Selain itu, Toni menyebut fakta bahwa jenazah korban ditemukan dalam kondisi terbakar serta adanya bahan yang diduga digunakan untuk membakar tubuh korban juga memperkuat dugaan perencanaan.
“Kalau bahan pembakar itu sudah disiapkan, artinya itu hasil perencanaan. Belum lagi analisa dari alat bukti di TKP. Kami menunggu hasil penyidikan lebih lanjut,” katanya.
Toni menambahkan, penerapan Pasal 338 KUHP dengan ancaman 15 tahun penjara bisa berujung pada vonis yang jauh lebih ringan, terutama jika terdakwa mengajukan remisi atau pembebasan bersyarat.

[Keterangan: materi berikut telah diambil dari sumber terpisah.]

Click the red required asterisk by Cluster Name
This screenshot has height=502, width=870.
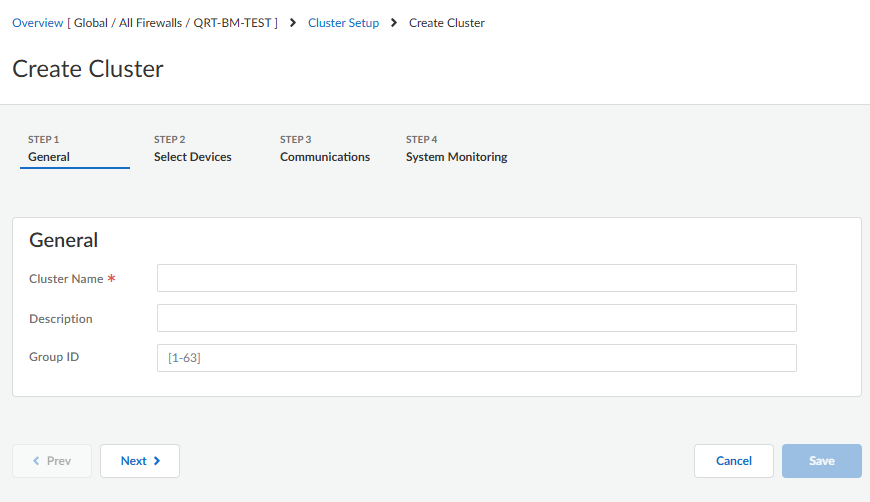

“Kalau vonisnya 15 tahun saja, pelaku bisa bebas dalam waktu kurang dari 10 tahun karena adanya remisi dan bebas bersyarat. Itu sangat menyakitkan bagi keluarga korban,” jelas Toni.
Atas dasar itu, pihak keluarga berharap agar penyidik mendalami lebih jauh motif pelaku dan mempertimbangkan penerapan pasal yang lebih berat sesuai fakta-fakta yang ditemukan.
Sekilas Kasus
Putri Apriyani ditemukan tewas dalam kondisi mengenaskan di kamar kosnya di Blok Ceblok, Jalan Karangbaru, Desa Singajaya, Kecamatan/Kabupaten Indramayu pada Sabtu pagi, 9 Agustus 2025. Tubuh korban ditemukan dalam keadaan terbakar sebagian.
Beberapa hari setelah kejadian, polisi menetapkan Alvian sebagai tersangka. Alvian sempat menjadi DPO dan ditangkap tim gabungan dari Polda Jabar, Polres Indramayu serta Polres Dompu di wilayah Dompu NTB kemudian dibawa ke Polres Indramayu.
Alvian menggarong uang Rp 32 juta milik Putri ke rekening judol.